When people get older, they need help again. They return to that childish state of physical need. It’s so human and beautiful. It’s sad how many families send their old to be with the old, closed off and boxed in by sterile, whitewashed walls, to be cared for by “the experts.” The other generations lose so much. I do not like how birth and death are hidden like this in the West. It’s inhuman.
I’ve ended up at Mimi’s house in East Tennessee three times this year. The first was in May. I stayed the night. We stayed up until 3AM crying over Jesus and my dad, shuffling pictures she’d forgotten about. It had taken until 1am to get past the chatter phase - she’s insistent in that regard. You need to get her alone and affirm her security before she’ll really talk. I love her. She knows it. She also forgets to feel it. I imagine it’s symptomatic of all the abuse she’s endured.

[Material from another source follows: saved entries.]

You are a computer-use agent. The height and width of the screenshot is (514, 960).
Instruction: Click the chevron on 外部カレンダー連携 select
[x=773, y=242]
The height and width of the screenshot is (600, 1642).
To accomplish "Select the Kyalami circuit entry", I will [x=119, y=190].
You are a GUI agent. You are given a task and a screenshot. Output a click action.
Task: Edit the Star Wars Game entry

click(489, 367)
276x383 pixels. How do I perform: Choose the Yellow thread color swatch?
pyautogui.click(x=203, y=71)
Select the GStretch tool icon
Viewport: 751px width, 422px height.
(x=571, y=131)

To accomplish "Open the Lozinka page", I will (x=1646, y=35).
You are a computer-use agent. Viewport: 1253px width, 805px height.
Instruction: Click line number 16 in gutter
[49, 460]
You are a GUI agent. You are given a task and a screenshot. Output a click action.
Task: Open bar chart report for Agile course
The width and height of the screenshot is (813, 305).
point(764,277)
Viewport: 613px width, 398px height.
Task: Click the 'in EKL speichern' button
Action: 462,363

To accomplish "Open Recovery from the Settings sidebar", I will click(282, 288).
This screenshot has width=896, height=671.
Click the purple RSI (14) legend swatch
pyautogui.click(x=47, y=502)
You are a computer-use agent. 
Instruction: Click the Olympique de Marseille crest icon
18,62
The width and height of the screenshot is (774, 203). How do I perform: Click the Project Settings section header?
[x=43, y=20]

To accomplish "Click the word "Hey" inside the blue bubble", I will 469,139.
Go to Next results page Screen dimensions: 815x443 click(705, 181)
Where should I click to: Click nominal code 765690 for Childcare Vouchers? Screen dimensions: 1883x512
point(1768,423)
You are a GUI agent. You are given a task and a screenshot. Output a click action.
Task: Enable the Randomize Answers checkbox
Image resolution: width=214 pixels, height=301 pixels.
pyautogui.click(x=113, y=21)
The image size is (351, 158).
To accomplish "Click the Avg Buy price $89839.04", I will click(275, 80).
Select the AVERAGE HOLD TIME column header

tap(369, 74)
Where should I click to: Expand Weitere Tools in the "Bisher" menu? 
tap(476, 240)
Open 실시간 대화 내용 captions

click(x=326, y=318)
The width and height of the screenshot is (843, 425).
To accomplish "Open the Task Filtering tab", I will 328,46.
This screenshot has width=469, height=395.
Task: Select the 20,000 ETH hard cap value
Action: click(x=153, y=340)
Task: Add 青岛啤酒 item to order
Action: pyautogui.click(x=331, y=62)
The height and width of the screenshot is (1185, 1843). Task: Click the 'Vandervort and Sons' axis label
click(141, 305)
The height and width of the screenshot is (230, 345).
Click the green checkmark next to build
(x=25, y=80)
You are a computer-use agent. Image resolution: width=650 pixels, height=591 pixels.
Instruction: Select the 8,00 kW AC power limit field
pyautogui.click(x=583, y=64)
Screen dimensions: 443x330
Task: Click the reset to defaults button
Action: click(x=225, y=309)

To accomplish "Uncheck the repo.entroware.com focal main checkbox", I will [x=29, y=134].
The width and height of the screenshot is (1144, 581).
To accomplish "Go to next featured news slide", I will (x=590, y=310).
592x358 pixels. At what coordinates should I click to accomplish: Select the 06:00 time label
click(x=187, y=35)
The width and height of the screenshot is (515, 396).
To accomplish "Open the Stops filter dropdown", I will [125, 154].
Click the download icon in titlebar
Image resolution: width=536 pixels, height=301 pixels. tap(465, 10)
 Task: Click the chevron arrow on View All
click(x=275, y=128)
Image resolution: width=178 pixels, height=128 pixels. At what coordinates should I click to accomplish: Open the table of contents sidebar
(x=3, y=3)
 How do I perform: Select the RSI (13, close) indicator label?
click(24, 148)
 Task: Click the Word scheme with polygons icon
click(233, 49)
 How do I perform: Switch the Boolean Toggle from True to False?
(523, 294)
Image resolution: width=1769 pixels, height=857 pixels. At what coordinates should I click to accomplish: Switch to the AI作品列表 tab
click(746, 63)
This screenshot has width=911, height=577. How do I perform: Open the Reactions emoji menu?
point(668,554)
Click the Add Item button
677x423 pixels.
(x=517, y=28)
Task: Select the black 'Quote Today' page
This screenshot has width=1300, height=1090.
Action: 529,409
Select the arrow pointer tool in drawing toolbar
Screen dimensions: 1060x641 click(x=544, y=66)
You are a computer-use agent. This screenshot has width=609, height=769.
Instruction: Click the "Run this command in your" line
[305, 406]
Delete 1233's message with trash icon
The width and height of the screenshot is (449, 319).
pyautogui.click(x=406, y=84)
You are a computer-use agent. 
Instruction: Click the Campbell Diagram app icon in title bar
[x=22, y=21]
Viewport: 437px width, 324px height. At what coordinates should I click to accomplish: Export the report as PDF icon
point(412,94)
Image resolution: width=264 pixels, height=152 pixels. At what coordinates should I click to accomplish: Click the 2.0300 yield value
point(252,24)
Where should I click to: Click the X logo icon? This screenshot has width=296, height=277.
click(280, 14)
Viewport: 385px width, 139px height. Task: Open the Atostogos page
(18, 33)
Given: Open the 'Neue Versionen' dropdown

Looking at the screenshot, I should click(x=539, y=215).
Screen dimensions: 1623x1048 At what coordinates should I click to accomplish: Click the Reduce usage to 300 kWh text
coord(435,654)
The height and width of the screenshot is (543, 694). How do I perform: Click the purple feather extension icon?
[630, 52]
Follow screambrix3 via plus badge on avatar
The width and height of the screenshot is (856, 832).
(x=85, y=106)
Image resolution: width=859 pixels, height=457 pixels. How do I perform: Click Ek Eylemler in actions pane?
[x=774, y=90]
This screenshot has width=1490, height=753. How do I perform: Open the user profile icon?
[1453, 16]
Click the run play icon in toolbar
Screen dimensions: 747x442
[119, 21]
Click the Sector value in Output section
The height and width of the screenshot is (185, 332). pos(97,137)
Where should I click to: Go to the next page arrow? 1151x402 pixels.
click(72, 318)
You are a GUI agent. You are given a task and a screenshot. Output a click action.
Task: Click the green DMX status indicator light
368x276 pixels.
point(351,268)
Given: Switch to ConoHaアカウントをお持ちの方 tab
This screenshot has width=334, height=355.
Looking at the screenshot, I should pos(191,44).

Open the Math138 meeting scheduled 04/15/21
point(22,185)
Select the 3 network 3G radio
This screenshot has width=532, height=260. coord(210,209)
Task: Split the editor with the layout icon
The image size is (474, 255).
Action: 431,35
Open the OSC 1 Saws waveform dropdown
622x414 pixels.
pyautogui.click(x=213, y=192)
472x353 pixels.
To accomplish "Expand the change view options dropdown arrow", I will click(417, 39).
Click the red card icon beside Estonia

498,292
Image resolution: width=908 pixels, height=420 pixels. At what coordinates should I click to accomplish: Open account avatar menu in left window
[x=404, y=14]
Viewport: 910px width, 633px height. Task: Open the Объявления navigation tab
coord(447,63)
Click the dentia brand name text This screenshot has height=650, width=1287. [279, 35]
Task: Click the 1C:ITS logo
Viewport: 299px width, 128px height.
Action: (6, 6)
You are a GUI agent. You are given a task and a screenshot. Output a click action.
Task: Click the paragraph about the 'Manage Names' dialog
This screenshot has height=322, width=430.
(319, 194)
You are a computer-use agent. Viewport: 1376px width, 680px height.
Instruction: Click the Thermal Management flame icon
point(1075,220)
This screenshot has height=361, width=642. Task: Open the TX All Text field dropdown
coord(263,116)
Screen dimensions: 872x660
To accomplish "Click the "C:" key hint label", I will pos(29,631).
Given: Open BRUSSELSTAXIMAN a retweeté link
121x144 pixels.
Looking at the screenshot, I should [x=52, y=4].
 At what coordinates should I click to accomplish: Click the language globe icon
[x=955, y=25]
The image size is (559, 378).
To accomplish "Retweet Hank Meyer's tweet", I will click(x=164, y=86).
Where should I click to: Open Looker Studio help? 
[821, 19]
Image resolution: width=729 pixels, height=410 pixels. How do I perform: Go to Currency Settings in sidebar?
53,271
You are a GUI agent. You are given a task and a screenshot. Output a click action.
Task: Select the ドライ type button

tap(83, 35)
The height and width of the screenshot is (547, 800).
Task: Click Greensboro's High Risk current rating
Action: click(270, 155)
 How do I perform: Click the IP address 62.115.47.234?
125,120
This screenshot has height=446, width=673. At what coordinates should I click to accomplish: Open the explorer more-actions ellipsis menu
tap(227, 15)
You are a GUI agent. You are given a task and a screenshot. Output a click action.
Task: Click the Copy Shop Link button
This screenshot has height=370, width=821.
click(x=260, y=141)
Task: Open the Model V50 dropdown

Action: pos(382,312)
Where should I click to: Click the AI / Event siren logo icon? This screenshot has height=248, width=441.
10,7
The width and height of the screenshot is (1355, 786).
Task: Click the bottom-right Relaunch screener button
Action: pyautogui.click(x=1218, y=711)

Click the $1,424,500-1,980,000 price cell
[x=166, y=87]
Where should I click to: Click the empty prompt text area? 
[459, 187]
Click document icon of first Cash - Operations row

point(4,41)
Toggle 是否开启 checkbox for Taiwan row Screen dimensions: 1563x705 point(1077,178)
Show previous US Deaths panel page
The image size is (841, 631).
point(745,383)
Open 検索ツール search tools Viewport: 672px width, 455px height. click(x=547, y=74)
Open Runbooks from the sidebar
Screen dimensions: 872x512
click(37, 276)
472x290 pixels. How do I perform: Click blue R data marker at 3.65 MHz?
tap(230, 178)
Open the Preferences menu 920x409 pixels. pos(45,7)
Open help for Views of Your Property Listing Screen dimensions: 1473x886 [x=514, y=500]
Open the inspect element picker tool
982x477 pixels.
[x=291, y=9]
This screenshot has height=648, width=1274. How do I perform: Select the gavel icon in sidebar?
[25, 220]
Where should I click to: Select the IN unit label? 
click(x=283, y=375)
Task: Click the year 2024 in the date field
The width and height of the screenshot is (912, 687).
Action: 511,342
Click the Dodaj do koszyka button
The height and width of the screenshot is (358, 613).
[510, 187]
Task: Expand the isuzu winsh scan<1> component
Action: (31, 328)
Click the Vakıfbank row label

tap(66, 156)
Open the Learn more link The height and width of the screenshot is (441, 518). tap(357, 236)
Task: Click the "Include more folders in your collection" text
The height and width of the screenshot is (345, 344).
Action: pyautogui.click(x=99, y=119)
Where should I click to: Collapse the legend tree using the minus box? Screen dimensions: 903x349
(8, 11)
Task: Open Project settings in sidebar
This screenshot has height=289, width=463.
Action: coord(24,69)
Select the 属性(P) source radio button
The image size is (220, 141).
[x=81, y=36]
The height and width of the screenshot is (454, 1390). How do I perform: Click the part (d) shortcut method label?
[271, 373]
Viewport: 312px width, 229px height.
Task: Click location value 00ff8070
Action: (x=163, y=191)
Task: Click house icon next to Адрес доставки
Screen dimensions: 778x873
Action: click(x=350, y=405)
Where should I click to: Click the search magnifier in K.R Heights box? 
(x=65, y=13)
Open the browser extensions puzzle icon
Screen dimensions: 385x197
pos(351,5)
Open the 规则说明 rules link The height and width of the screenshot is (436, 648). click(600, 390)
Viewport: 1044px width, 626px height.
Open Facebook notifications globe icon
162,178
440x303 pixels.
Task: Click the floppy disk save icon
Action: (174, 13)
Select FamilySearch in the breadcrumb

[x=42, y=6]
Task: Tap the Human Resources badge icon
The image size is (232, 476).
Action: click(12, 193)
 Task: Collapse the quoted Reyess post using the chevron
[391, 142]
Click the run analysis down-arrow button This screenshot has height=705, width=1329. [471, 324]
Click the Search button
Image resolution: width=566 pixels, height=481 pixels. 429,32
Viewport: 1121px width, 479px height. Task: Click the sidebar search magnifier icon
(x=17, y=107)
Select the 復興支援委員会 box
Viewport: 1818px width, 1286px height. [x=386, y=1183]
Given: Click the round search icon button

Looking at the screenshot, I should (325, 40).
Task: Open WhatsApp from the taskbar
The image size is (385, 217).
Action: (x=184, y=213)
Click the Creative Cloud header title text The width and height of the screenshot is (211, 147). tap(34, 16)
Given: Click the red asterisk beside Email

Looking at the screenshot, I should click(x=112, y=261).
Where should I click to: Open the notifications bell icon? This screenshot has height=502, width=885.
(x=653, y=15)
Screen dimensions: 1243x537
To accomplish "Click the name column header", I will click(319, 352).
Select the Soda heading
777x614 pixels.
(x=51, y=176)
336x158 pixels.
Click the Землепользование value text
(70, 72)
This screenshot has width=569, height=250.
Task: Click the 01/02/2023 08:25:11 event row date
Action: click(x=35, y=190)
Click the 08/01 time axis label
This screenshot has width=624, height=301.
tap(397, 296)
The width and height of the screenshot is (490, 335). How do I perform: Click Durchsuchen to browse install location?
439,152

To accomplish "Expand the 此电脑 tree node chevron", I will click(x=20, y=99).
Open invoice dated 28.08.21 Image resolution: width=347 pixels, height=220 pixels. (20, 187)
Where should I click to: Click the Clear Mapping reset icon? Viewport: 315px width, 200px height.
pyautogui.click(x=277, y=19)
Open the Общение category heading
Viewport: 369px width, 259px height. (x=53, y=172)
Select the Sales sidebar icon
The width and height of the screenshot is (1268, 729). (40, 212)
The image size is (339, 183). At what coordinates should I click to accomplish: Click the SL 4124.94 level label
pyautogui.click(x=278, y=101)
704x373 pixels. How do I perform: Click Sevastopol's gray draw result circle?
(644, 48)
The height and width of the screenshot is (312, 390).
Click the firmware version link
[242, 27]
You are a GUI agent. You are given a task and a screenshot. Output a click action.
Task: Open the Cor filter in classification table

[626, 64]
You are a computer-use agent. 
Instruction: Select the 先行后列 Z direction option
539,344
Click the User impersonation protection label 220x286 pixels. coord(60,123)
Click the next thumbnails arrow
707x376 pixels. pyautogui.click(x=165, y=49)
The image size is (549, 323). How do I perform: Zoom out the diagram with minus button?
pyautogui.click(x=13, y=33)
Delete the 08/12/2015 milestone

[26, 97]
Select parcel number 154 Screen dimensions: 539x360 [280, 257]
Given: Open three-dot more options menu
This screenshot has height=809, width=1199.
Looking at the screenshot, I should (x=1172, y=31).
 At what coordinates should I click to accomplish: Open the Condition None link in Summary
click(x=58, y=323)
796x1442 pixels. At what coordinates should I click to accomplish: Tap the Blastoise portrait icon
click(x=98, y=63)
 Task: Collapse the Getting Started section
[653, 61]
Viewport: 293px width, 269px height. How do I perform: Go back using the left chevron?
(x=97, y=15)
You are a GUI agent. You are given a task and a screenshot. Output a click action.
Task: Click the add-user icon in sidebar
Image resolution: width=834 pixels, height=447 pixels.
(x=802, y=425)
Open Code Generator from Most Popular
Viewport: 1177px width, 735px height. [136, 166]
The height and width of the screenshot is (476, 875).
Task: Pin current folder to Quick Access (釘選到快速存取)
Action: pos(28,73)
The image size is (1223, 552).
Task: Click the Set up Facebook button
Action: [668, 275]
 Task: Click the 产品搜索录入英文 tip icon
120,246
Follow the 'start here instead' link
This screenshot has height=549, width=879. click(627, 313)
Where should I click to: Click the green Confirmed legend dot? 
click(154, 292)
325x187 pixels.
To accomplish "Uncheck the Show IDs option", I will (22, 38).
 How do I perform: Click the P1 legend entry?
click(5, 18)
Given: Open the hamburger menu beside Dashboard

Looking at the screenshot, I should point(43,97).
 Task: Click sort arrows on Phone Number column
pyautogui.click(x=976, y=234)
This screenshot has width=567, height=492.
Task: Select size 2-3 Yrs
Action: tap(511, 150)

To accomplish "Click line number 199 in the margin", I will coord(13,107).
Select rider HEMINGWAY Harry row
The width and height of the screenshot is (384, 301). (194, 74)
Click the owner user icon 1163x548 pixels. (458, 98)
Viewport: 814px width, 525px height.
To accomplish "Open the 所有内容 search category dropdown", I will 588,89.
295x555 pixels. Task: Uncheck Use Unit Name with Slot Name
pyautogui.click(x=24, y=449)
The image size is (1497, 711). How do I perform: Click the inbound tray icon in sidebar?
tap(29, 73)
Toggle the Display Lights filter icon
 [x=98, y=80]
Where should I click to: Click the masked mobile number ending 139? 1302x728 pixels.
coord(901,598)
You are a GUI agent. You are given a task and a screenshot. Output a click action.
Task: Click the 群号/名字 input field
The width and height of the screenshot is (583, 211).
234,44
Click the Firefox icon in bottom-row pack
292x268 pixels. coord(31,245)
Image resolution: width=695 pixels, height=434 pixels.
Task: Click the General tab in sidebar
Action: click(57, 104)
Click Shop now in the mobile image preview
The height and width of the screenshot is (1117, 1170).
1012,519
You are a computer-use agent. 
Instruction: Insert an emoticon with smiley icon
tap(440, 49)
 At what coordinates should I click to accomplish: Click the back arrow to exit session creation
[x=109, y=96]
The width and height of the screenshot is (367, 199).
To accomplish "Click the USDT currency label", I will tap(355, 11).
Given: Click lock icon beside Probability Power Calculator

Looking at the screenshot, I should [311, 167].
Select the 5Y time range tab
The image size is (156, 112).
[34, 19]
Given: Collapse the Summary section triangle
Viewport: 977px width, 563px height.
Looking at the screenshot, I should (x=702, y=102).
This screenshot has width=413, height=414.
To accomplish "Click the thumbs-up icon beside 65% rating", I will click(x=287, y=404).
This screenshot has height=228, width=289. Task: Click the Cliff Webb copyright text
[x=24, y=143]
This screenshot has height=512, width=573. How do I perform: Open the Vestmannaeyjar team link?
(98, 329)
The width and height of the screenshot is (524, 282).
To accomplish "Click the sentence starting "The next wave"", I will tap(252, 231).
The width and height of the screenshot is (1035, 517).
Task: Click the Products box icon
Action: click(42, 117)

Her story is my story, I’ve come to see. Such it is with all of my family. There is genetic momentum and epigenetic betrayal on display in each second of “my” life. Will Durant said it best “The present is the past rolled up for action, the past is the present unrolled for understanding… It is the present, not the past that dies. It is only the past that lives.” In this light, I am my family history rolled up for action. My lineage is me unrolled for understanding.
In 2023 I explored my family tree. Billionaires, overdoses, incest, murder, slavery, betrayal, war, nation-building, robber barons, corporate takeovers, the invention of junk mail, rape, and good ol’ great uncle Silas who lived in a log and shot any soldier who entered his village, regardless of what team they were on. While I’m sure my family is far from unique, it feels that way. These stories and sets of facts capture me. Tracing who shot who, who married who, who made something of themselves through the ages is so damn interesting. However, it’s always felt distanced, as if my family was a secondhand good. Never fully mine. The fruit of my journeys: for the first time it’s beginning to feel personal. It’s my history too.
An effect of this research is a transcendent sense of duty. I stand on the shoulders of giants. It is a matter of responsibility to live my life in a manner that could only be lived now - as I put it in a journal entry (pardon my excited capitalization, I like drama):
Known
I fell in love with a wonderful person this year. It was sublime. I also gave her up to see clearly (a topic worth a book). My mind has been brightened and dulled, frightened and moored, a peace remains. It was entirely new for me. While, as admitted above, I’ve been a weak man this year - undisciplined in mind and spirit - I was met and known in it. What a precious gift.
I’m unsure what to do with myself now if I’m honest, which surprises me. I’m quite the independent and I am desiring dependence. I may be the 15th man in Hemingway’s Men Without Women, uncovering a hidden incompleteness in myself, or Joyce’s next portrait of a young artist, revoking what was to reach what now can be. Daedalus, Icarus, phoenix, I don’t know which my story is. Seems to be something time will reveal. I have faith.
Until it does, I’m romancing the moon (the sun is too proud to be admired - I’ve tried and angered my corneas), tasting leftovers of a feast that was exactly what it should’ve been. Stolen words sweeten my tears, since I have a hard time finding my own. Mainly Mary Oliver’s whenever she talks about birds:
… And did you feel it, in your heart, how it pertained to everything?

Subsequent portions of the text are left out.